##### Input records #####
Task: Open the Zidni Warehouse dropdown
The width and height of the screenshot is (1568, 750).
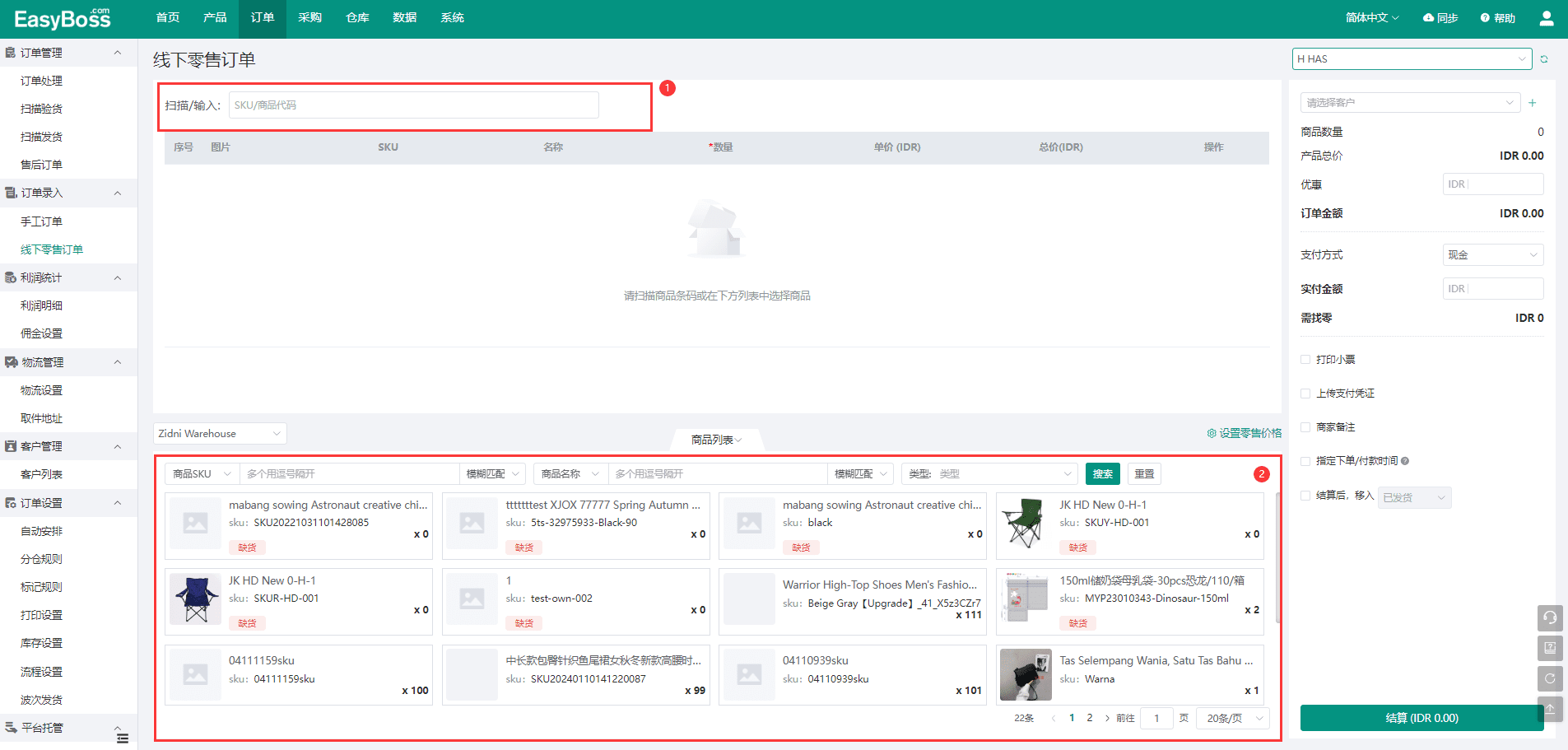Action: pyautogui.click(x=219, y=434)
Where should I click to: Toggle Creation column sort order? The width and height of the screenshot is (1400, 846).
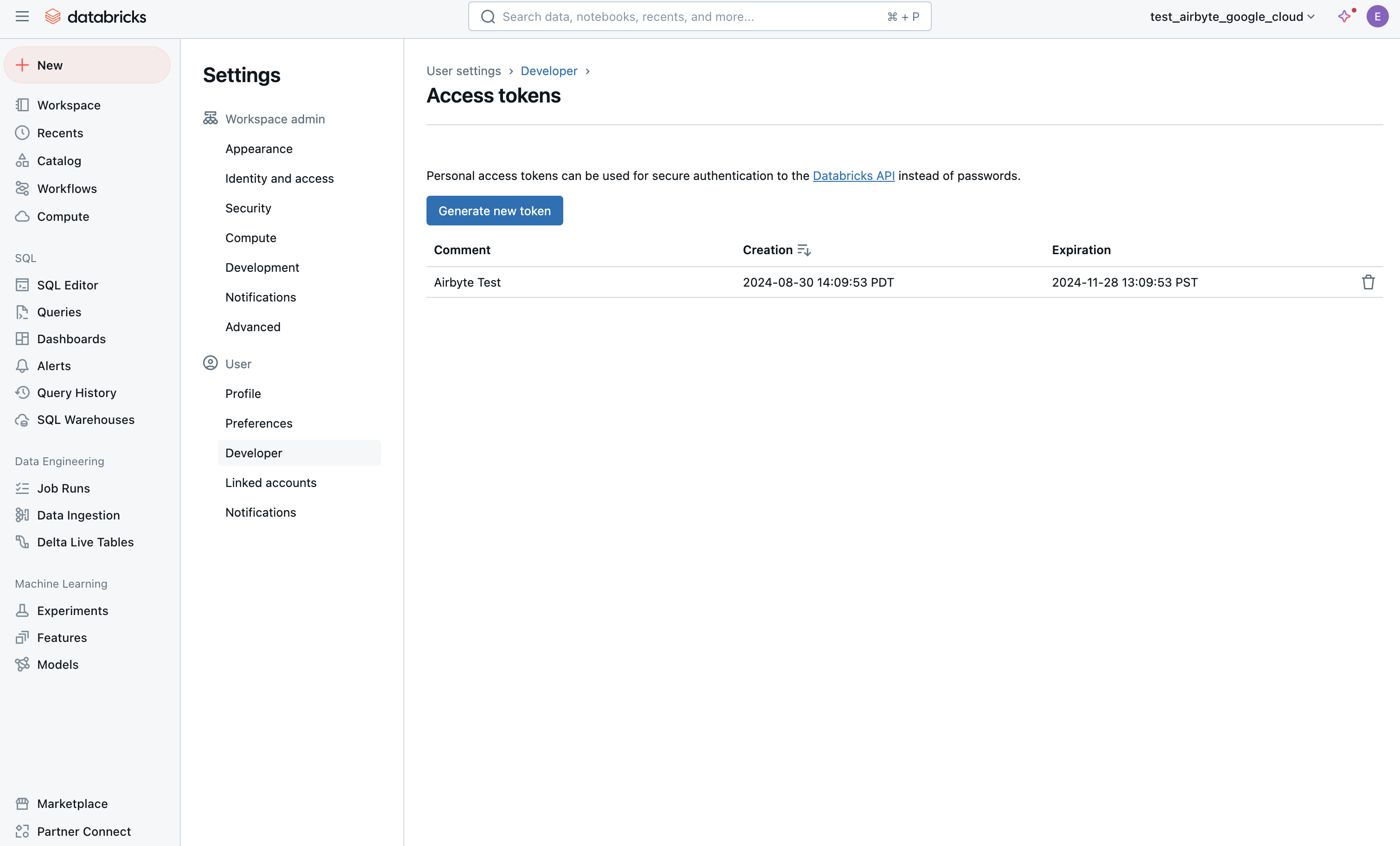pyautogui.click(x=803, y=250)
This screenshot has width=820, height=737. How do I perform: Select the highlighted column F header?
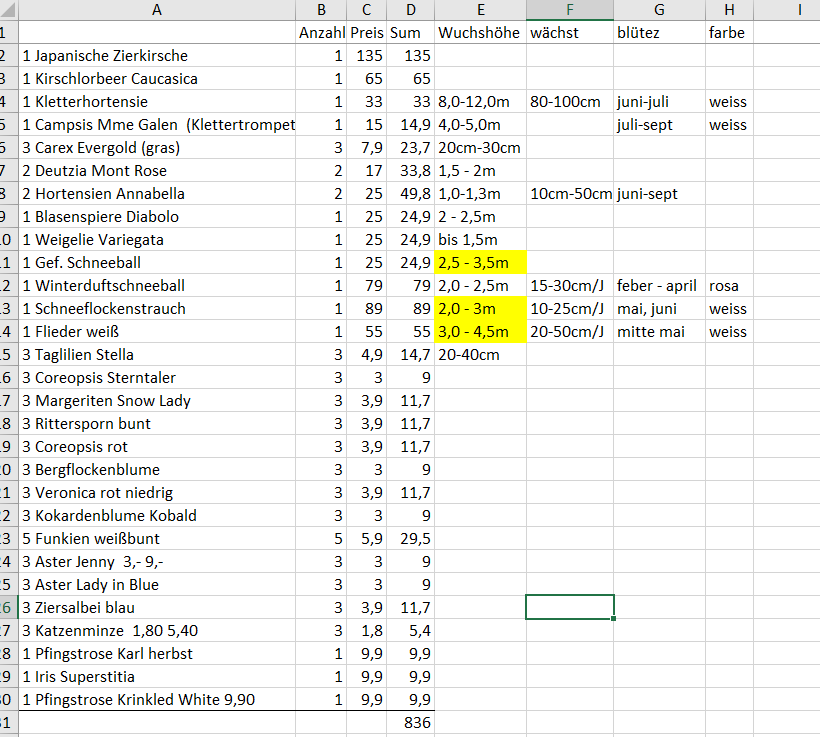[569, 10]
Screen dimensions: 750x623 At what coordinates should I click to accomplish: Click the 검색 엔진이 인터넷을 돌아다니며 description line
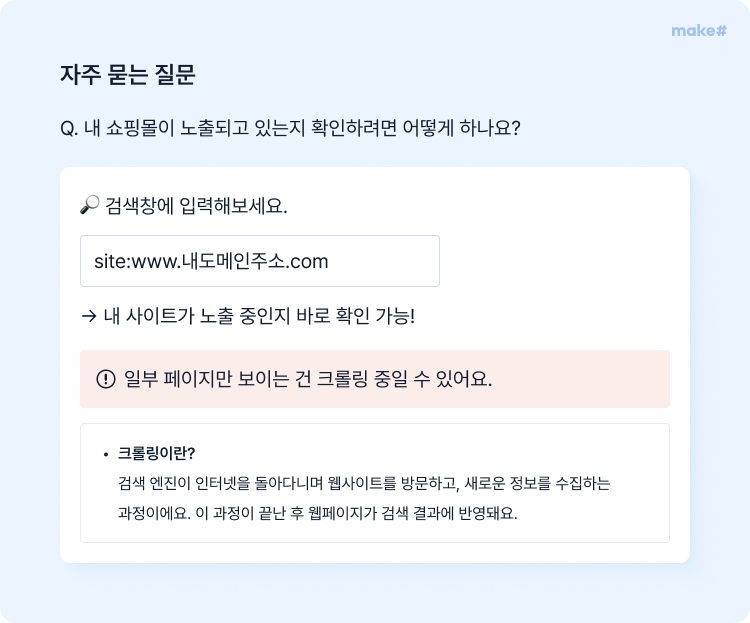point(364,483)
#####
▸ Required work
Write out every line of the records above again, keeping all of their wording, and shift each coordinate in the answers up by 57. Leave the pictures out.

▸ Correct result
Task: Open the Zidni Warehouse dropdown
The width and height of the screenshot is (1568, 750).
Action: pyautogui.click(x=276, y=491)
Where should I click to: Toggle Creation column sort order? The width and height of the screenshot is (1400, 846).
pyautogui.click(x=860, y=307)
This screenshot has width=820, height=737. How do I perform: Select the highlighted column F header?
[626, 67]
Screen dimensions: 750x623 At what coordinates should I click to accomplish: Click the 검색 엔진이 인터넷을 돌아다니며 description line
point(421,540)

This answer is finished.